— BEGIN MATERIAL PROVIDED —

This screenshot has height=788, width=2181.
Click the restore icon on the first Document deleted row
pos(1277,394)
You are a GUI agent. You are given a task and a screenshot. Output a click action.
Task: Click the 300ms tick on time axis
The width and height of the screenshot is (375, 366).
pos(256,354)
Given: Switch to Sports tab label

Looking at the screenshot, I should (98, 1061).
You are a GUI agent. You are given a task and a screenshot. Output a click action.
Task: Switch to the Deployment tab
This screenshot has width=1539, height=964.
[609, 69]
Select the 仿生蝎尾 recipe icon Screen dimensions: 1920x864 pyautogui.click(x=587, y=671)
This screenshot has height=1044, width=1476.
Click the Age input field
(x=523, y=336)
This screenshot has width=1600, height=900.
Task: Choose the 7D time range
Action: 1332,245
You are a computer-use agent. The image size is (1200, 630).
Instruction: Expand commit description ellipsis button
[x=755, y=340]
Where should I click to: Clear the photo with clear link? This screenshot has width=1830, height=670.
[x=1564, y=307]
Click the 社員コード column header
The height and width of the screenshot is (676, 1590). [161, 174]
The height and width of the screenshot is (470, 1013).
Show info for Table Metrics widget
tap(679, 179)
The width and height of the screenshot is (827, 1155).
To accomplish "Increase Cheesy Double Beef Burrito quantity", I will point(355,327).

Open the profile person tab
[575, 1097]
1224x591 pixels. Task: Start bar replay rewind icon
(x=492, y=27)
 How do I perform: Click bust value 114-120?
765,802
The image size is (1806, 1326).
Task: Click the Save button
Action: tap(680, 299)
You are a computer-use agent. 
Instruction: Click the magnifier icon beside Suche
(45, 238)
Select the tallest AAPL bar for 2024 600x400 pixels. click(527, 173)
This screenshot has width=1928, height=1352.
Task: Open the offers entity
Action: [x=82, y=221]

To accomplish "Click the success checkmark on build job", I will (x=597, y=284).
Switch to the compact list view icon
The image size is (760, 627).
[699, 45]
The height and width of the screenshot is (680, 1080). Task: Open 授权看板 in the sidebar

— END MATERIAL PROVIDED —

> TASK STATEMENT
Return every one of the records above verbatim, line for line, with nothing added or altered.

> RESPONSE
This screenshot has height=788, width=2181.
Click the restore icon on the first Document deleted row
pos(1277,394)
You are a GUI agent. You are given a task and a screenshot. Output a click action.
Task: Click the 300ms tick on time axis
The width and height of the screenshot is (375, 366).
pos(256,354)
Given: Switch to Sports tab label

Looking at the screenshot, I should (98, 1061).
You are a GUI agent. You are given a task and a screenshot. Output a click action.
Task: Switch to the Deployment tab
This screenshot has width=1539, height=964.
[609, 69]
Select the 仿生蝎尾 recipe icon Screen dimensions: 1920x864 pyautogui.click(x=587, y=671)
This screenshot has height=1044, width=1476.
Click the Age input field
(x=523, y=336)
This screenshot has width=1600, height=900.
Task: Choose the 7D time range
Action: 1332,245
You are a computer-use agent. The image size is (1200, 630).
Instruction: Expand commit description ellipsis button
[x=755, y=340]
Where should I click to: Clear the photo with clear link? This screenshot has width=1830, height=670.
[x=1564, y=307]
Click the 社員コード column header
The height and width of the screenshot is (676, 1590). [161, 174]
The height and width of the screenshot is (470, 1013).
Show info for Table Metrics widget
tap(679, 179)
The width and height of the screenshot is (827, 1155).
To accomplish "Increase Cheesy Double Beef Burrito quantity", I will point(355,327).

Open the profile person tab
[575, 1097]
1224x591 pixels. Task: Start bar replay rewind icon
(x=492, y=27)
 How do I perform: Click bust value 114-120?
765,802
The image size is (1806, 1326).
Task: Click the Save button
Action: tap(680, 299)
You are a computer-use agent. 
Instruction: Click the magnifier icon beside Suche
(45, 238)
Select the tallest AAPL bar for 2024 600x400 pixels. click(527, 173)
This screenshot has width=1928, height=1352.
Task: Open the offers entity
Action: [x=82, y=221]

To accomplish "Click the success checkmark on build job", I will (x=597, y=284).
Switch to the compact list view icon
The image size is (760, 627).
[699, 45]
The height and width of the screenshot is (680, 1080). Task: Open 授权看板 in the sidebar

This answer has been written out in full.